Of all the entries below, only the lines from the one with "This screenshot has width=656, height=329." up to and including the one with "Task: Click the lightbulb" are to be duplicated exactly.

Data entries:
↓↓↓

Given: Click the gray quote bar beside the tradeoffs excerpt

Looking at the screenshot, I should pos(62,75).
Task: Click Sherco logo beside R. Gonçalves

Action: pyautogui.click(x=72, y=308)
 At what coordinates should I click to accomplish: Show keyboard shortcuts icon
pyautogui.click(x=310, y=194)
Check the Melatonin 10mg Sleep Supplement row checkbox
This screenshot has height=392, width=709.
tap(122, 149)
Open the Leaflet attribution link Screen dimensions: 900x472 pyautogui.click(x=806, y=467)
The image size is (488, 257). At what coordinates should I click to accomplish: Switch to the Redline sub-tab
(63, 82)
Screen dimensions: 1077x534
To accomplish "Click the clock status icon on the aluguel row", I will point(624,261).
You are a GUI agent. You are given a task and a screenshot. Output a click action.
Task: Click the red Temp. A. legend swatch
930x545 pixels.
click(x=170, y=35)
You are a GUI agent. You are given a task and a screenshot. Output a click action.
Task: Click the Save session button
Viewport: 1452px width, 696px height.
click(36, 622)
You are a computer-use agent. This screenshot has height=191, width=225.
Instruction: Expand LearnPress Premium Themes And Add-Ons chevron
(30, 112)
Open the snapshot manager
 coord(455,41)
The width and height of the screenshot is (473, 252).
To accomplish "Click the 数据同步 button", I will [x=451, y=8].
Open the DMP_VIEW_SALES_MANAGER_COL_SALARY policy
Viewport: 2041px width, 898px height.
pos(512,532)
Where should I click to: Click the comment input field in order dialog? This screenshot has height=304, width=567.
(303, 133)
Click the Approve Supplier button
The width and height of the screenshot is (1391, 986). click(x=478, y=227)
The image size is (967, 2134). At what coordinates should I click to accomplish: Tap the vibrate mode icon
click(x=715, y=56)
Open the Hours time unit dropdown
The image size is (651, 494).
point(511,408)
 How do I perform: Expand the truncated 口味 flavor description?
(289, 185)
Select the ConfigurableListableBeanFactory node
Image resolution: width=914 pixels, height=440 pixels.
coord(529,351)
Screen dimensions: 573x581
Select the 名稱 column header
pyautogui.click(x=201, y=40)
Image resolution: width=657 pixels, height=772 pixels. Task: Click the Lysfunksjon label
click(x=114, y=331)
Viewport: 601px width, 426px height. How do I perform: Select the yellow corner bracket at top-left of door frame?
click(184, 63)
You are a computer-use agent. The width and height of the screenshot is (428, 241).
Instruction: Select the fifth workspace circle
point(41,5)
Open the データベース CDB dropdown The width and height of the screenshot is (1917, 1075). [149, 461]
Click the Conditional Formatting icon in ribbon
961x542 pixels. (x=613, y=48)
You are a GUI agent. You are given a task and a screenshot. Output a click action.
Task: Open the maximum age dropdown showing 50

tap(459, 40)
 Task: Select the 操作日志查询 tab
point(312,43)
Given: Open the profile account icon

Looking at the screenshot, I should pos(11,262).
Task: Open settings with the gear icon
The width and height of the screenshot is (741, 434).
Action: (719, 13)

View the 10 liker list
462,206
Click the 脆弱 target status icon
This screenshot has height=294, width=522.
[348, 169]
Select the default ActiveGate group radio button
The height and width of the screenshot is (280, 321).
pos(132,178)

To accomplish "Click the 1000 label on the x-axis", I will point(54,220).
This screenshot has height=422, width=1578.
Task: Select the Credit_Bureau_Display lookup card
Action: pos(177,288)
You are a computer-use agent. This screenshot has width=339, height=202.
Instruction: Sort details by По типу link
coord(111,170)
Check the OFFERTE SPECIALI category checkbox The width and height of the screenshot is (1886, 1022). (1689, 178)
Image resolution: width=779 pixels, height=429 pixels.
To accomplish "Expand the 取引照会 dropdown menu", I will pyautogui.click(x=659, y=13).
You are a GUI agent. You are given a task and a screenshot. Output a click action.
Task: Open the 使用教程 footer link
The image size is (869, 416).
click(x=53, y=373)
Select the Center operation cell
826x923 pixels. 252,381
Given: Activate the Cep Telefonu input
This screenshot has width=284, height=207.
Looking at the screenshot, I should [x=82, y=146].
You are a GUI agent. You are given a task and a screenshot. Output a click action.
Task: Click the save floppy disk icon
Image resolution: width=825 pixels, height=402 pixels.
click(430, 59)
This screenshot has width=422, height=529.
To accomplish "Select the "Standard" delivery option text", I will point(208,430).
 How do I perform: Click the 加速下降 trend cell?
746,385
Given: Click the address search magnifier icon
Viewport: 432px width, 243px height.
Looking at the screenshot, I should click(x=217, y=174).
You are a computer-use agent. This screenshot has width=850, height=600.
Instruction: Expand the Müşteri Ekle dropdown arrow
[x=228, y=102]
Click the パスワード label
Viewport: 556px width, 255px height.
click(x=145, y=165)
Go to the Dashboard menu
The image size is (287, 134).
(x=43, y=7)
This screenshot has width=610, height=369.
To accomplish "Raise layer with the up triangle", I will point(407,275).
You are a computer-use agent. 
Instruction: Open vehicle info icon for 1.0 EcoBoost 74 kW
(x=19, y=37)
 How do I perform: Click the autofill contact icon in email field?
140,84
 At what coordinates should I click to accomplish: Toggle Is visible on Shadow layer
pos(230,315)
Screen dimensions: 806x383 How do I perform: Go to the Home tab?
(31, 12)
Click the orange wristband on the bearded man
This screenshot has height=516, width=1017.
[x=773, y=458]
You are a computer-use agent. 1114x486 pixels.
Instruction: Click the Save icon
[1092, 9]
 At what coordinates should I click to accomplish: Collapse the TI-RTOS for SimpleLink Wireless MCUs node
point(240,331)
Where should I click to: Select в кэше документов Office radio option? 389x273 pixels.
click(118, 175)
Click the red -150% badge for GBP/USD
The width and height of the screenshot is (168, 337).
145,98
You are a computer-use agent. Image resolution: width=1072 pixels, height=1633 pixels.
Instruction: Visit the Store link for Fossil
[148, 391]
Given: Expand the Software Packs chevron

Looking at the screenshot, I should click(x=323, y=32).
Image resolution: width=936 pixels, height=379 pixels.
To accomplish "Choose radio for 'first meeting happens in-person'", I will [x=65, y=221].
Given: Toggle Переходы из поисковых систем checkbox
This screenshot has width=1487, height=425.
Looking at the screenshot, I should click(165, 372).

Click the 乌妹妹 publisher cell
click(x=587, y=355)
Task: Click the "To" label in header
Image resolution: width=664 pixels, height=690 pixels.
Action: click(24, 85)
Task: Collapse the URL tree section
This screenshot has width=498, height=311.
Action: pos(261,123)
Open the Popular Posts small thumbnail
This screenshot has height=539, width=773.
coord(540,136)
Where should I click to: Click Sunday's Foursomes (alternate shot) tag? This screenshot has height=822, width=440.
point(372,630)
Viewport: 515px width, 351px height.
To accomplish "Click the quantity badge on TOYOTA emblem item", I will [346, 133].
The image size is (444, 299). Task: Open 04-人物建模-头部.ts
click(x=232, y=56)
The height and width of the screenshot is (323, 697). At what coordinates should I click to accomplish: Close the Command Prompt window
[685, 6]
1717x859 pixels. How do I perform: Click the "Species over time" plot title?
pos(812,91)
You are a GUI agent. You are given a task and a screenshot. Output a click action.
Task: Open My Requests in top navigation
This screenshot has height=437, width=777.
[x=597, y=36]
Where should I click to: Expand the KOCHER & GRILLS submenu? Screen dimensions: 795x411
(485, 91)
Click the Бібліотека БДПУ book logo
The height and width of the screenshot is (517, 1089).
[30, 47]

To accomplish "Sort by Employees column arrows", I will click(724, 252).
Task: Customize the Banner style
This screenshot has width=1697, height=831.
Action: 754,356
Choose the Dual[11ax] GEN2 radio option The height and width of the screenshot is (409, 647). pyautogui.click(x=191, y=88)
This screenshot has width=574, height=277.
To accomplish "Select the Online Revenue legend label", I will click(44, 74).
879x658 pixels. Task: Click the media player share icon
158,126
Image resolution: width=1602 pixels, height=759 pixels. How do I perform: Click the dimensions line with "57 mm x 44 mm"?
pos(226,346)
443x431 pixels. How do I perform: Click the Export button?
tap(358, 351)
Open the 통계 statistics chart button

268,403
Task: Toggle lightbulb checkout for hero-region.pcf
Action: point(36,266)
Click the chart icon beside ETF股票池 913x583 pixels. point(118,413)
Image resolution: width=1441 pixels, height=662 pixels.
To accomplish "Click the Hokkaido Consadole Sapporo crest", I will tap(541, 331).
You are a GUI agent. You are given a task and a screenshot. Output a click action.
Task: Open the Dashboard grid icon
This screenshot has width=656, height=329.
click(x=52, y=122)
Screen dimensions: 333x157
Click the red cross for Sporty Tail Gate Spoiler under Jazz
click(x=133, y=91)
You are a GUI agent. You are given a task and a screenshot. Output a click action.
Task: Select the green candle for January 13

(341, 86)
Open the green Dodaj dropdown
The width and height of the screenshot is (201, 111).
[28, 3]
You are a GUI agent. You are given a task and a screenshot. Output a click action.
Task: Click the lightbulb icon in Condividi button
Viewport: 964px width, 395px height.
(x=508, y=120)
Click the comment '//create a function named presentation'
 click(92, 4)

↑↑↑

Written answer:
This screenshot has width=656, height=329.
click(x=52, y=122)
Screen dimensions: 333x157
Click the red cross for Sporty Tail Gate Spoiler under Jazz
click(x=133, y=91)
You are a GUI agent. You are given a task and a screenshot. Output a click action.
Task: Select the green candle for January 13

(341, 86)
Open the green Dodaj dropdown
The width and height of the screenshot is (201, 111).
[28, 3]
You are a GUI agent. You are given a task and a screenshot. Output a click action.
Task: Click the lightbulb icon in Condividi button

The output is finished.